Saved data entries -
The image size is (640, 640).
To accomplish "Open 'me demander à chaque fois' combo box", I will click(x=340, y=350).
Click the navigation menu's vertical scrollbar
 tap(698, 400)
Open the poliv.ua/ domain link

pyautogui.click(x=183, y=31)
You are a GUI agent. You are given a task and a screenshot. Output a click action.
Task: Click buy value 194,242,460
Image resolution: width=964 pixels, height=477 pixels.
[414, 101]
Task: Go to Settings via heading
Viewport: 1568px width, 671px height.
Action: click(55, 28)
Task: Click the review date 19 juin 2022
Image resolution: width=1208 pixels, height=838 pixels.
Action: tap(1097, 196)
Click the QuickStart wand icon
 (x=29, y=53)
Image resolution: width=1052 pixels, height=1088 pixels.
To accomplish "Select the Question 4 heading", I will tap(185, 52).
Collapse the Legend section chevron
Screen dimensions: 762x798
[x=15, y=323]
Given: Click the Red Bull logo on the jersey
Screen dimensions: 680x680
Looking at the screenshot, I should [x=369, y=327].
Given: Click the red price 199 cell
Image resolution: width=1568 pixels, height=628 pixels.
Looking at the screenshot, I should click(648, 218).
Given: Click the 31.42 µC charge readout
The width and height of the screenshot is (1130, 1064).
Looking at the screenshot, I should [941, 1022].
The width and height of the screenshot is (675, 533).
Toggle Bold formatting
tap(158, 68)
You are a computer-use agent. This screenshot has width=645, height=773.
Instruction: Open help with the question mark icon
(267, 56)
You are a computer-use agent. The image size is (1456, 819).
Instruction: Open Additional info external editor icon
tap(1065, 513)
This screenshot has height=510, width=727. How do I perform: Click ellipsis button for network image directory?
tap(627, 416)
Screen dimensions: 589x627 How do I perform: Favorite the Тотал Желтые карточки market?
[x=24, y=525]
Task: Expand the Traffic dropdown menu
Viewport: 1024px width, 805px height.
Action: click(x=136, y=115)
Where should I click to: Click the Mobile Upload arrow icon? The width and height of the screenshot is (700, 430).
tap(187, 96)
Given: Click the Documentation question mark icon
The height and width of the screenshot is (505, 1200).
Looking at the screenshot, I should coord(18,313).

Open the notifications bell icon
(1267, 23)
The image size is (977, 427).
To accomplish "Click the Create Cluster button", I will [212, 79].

WORK REQUIRED -
Please give the count of lines above with "accomplish", nothing else.

THE ANSWER -
3